Console Debugging — Gem.js · Guard.js · heistMusic.js

Print whatever needs to be visible right now.

console.log('Gem created:', this.spriteData?.id, 'at position', this.position);
console.log(this.velocity.y); // logs every time Guard bounces
console.warn('Background music: failed to start', error);

Hitbox Visualization — HeistL1.js · HeistL3.js

Render collision zones as semi-transparent green overlays so you can see where walls actually are.

const border_top = {
  color: 'rgba(0, 255, 136, 0.5)',
  visible: true,
  hitbox: { widthPercentage: 1.0, heightPercentage: 1.0 }
};

Source-Level Debugging — Guard.js · Gem.js

Strategic log calls double as breakpoint targets in DevTools.

if (this.permanentlyCollected) return;           // Gem.js
console.log("Collision has occurred...");         // Guard.js

Network Debugging — heistMusic.js

Check the response and throw a descriptive error when a fetch fails.

const response = await fetch(this.endpoint);
if (!response.ok) throw new Error('API request failed (' + response.status + ')');
const data = await response.json();

Application Debugging — Gem.js · heistMusic.js

State stored on gameEnv and runtime flags — all inspectable in DevTools.

this.gameEnv.stats.coinsCollected += this.value; // Gem.js
this.started = true;                              // heistMusic.js

Element Inspection — heistMusic.js · Gem.js

Runtime DOM changes you can inspect in the Elements tab.

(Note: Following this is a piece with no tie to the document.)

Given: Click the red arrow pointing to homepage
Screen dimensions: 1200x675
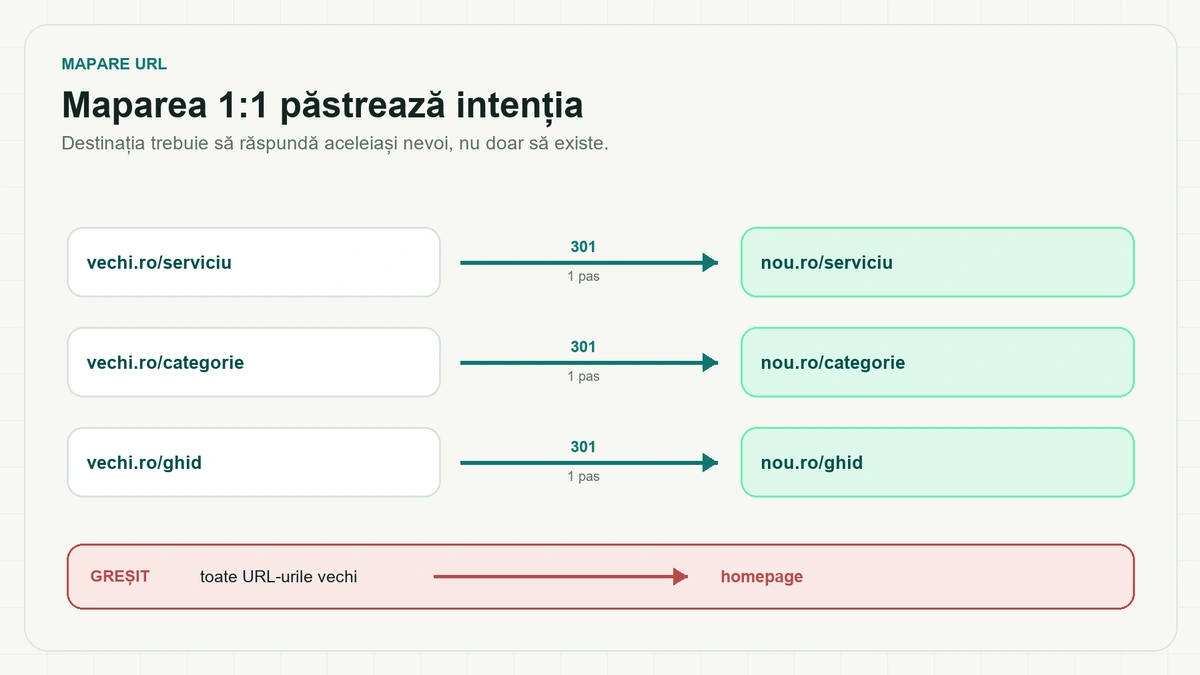Looking at the screenshot, I should 561,577.
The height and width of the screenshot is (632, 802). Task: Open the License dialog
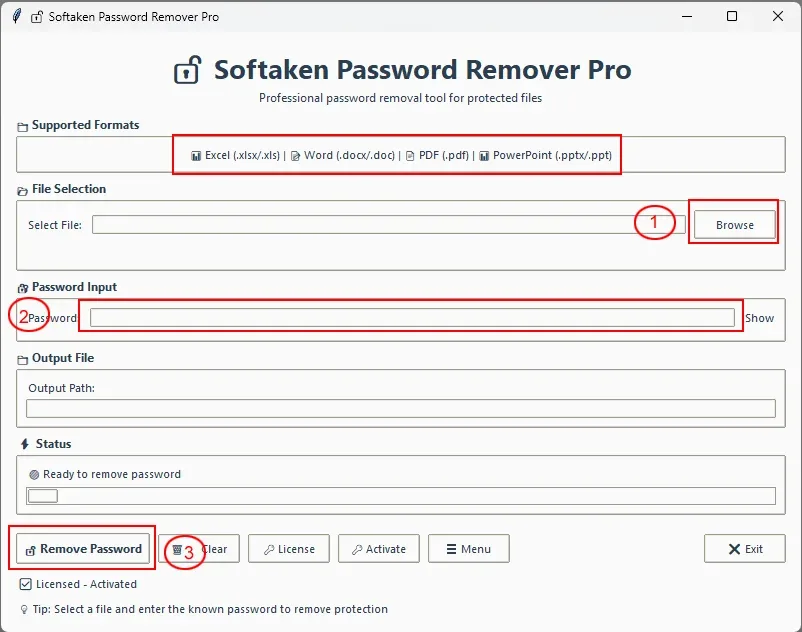tap(289, 549)
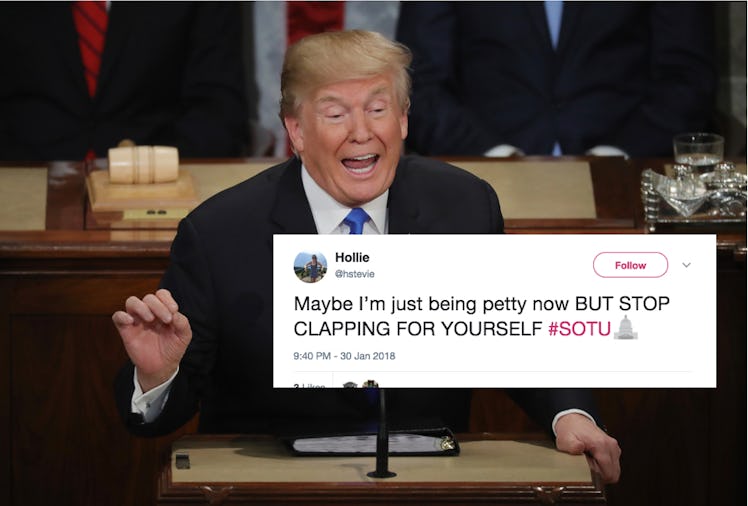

document.body.appendChild(btn);             // heistMusic.js
this.canvas.style.display = 'none';         // Gem.js
Technique
File
DevTools Tab
Console Debugging
Gem.js, Guard.js, heistMusic.js
Console
Hitbox Visualization
HeistL1.js, HeistL3.js
Canvas overlay
Source-Level Debugging
Guard.js, Gem.js
Sources
Network Debugging
heistMusic.js
Network
Application Debugging
Gem.js, heistMusic.js
Application
Element Inspection
heistMusic.js, Gem.js
Elements
  • Start with console.log to narrow down where the bug lives, then switch to a more specific DevTools tab to dig in.
  • Use console.warn or console.error when something is actually wrong — they stand out from regular logs.
  • Hitbox visualization is invaluable for collision bugs. You can't fix what you can't see.
  • Match the DevTools tab to the bug: network failures go to Network, saved state goes to Application, DOM issues go to Elements.